- **AVAILABLE DATA**:
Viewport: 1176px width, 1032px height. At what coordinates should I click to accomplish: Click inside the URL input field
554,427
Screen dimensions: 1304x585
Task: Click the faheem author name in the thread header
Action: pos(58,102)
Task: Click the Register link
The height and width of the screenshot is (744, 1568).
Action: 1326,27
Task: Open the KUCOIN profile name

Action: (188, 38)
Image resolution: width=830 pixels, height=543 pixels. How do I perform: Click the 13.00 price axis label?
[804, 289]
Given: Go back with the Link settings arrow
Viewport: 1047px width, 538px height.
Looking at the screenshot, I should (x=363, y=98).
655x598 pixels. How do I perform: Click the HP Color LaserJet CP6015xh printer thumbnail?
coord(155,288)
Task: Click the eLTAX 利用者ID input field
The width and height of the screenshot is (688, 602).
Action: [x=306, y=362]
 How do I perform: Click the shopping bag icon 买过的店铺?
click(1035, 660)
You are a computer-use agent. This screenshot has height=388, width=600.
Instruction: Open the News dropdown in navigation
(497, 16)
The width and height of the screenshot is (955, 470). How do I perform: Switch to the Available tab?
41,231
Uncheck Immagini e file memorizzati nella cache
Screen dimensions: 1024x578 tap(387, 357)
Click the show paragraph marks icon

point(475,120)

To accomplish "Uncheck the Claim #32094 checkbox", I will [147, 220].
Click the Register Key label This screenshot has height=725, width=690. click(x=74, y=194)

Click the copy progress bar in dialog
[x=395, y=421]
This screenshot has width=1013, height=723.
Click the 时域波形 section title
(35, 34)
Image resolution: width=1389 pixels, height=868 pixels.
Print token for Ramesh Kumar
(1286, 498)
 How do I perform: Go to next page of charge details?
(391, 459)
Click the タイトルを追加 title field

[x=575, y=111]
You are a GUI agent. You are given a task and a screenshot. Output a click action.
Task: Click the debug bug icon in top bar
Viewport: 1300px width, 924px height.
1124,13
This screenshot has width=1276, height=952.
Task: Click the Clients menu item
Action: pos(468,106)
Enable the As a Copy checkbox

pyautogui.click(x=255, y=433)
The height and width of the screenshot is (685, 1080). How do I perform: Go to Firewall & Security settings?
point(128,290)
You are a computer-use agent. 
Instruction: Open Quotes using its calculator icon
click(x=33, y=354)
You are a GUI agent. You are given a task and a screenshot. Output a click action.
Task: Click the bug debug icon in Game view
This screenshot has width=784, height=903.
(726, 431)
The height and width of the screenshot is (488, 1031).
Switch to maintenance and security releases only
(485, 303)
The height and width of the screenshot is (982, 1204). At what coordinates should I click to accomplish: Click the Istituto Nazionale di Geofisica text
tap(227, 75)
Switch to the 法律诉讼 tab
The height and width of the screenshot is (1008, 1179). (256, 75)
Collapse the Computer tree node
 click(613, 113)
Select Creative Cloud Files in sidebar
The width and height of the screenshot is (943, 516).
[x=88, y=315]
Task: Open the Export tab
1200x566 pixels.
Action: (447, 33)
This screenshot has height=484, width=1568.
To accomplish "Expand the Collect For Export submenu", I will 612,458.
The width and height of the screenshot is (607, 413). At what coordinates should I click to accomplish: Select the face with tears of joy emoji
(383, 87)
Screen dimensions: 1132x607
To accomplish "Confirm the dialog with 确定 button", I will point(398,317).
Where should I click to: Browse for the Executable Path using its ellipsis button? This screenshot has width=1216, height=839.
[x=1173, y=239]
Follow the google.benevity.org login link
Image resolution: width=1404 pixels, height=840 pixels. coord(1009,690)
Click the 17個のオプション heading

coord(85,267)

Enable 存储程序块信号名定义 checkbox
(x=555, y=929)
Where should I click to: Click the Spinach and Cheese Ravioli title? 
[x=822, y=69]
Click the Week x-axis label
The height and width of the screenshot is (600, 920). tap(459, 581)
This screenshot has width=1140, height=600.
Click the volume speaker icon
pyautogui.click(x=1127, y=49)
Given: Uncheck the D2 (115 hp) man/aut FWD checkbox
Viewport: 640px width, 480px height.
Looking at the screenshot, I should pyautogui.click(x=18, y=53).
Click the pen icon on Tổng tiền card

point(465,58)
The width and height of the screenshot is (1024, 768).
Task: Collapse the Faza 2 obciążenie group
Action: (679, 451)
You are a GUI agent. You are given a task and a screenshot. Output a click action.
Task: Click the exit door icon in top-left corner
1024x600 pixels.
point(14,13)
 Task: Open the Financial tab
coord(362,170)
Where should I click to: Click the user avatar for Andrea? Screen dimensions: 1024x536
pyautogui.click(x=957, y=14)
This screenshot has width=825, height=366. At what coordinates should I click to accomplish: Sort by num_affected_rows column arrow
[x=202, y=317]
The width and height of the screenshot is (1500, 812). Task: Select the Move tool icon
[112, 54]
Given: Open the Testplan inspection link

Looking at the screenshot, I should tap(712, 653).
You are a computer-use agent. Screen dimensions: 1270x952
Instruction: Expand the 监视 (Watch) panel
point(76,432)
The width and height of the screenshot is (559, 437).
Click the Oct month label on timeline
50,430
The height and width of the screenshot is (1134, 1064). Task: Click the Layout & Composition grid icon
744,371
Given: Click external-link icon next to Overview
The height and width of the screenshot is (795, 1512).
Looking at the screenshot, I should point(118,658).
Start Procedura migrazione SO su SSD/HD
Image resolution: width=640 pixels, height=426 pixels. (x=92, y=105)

- **TO DO**: Could you give every entry again, exactly as written?

- **RESPONSE TO THIS TASK**:
Viewport: 1176px width, 1032px height. At what coordinates should I click to accomplish: Click inside the URL input field
554,427
Screen dimensions: 1304x585
Task: Click the faheem author name in the thread header
Action: pos(58,102)
Task: Click the Register link
The height and width of the screenshot is (744, 1568).
Action: 1326,27
Task: Open the KUCOIN profile name

Action: (188, 38)
Image resolution: width=830 pixels, height=543 pixels. How do I perform: Click the 13.00 price axis label?
[804, 289]
Given: Go back with the Link settings arrow
Viewport: 1047px width, 538px height.
Looking at the screenshot, I should (x=363, y=98).
655x598 pixels. How do I perform: Click the HP Color LaserJet CP6015xh printer thumbnail?
coord(155,288)
Task: Click the eLTAX 利用者ID input field
The width and height of the screenshot is (688, 602).
Action: [x=306, y=362]
 How do I perform: Click the shopping bag icon 买过的店铺?
click(1035, 660)
You are a computer-use agent. This screenshot has height=388, width=600.
Instruction: Open the News dropdown in navigation
(497, 16)
The width and height of the screenshot is (955, 470). How do I perform: Switch to the Available tab?
41,231
Uncheck Immagini e file memorizzati nella cache
Screen dimensions: 1024x578 tap(387, 357)
Click the show paragraph marks icon

point(475,120)

To accomplish "Uncheck the Claim #32094 checkbox", I will [147, 220].
Click the Register Key label This screenshot has height=725, width=690. click(x=74, y=194)

Click the copy progress bar in dialog
[x=395, y=421]
This screenshot has width=1013, height=723.
Click the 时域波形 section title
(35, 34)
Image resolution: width=1389 pixels, height=868 pixels.
Print token for Ramesh Kumar
(1286, 498)
 How do I perform: Go to next page of charge details?
(391, 459)
Click the タイトルを追加 title field

[x=575, y=111]
You are a GUI agent. You are given a task and a screenshot. Output a click action.
Task: Click the debug bug icon in top bar
Viewport: 1300px width, 924px height.
1124,13
This screenshot has width=1276, height=952.
Task: Click the Clients menu item
Action: pos(468,106)
Enable the As a Copy checkbox

pyautogui.click(x=255, y=433)
The height and width of the screenshot is (685, 1080). How do I perform: Go to Firewall & Security settings?
point(128,290)
You are a computer-use agent. 
Instruction: Open Quotes using its calculator icon
click(x=33, y=354)
You are a GUI agent. You are given a task and a screenshot. Output a click action.
Task: Click the bug debug icon in Game view
This screenshot has width=784, height=903.
(726, 431)
The height and width of the screenshot is (488, 1031).
Switch to maintenance and security releases only
(485, 303)
The height and width of the screenshot is (982, 1204). At what coordinates should I click to accomplish: Click the Istituto Nazionale di Geofisica text
tap(227, 75)
Switch to the 法律诉讼 tab
The height and width of the screenshot is (1008, 1179). (256, 75)
Collapse the Computer tree node
 click(613, 113)
Select Creative Cloud Files in sidebar
The width and height of the screenshot is (943, 516).
[x=88, y=315]
Task: Open the Export tab
1200x566 pixels.
Action: (447, 33)
This screenshot has height=484, width=1568.
To accomplish "Expand the Collect For Export submenu", I will 612,458.
The width and height of the screenshot is (607, 413). At what coordinates should I click to accomplish: Select the face with tears of joy emoji
(383, 87)
Screen dimensions: 1132x607
To accomplish "Confirm the dialog with 确定 button", I will point(398,317).
Where should I click to: Browse for the Executable Path using its ellipsis button? This screenshot has width=1216, height=839.
[x=1173, y=239]
Follow the google.benevity.org login link
Image resolution: width=1404 pixels, height=840 pixels. coord(1009,690)
Click the 17個のオプション heading

coord(85,267)

Enable 存储程序块信号名定义 checkbox
(x=555, y=929)
Where should I click to: Click the Spinach and Cheese Ravioli title? 
[x=822, y=69]
Click the Week x-axis label
The height and width of the screenshot is (600, 920). tap(459, 581)
This screenshot has width=1140, height=600.
Click the volume speaker icon
pyautogui.click(x=1127, y=49)
Given: Uncheck the D2 (115 hp) man/aut FWD checkbox
Viewport: 640px width, 480px height.
Looking at the screenshot, I should pyautogui.click(x=18, y=53).
Click the pen icon on Tổng tiền card

point(465,58)
The width and height of the screenshot is (1024, 768).
Task: Collapse the Faza 2 obciążenie group
Action: (679, 451)
You are a GUI agent. You are given a task and a screenshot. Output a click action.
Task: Click the exit door icon in top-left corner
1024x600 pixels.
point(14,13)
 Task: Open the Financial tab
coord(362,170)
Where should I click to: Click the user avatar for Andrea? Screen dimensions: 1024x536
pyautogui.click(x=957, y=14)
This screenshot has width=825, height=366. At what coordinates should I click to accomplish: Sort by num_affected_rows column arrow
[x=202, y=317]
The width and height of the screenshot is (1500, 812). Task: Select the Move tool icon
[112, 54]
Given: Open the Testplan inspection link

Looking at the screenshot, I should tap(712, 653).
You are a computer-use agent. Screen dimensions: 1270x952
Instruction: Expand the 监视 (Watch) panel
point(76,432)
The width and height of the screenshot is (559, 437).
Click the Oct month label on timeline
50,430
The height and width of the screenshot is (1134, 1064). Task: Click the Layout & Composition grid icon
744,371
Given: Click external-link icon next to Overview
The height and width of the screenshot is (795, 1512).
Looking at the screenshot, I should point(118,658).
Start Procedura migrazione SO su SSD/HD
Image resolution: width=640 pixels, height=426 pixels. (x=92, y=105)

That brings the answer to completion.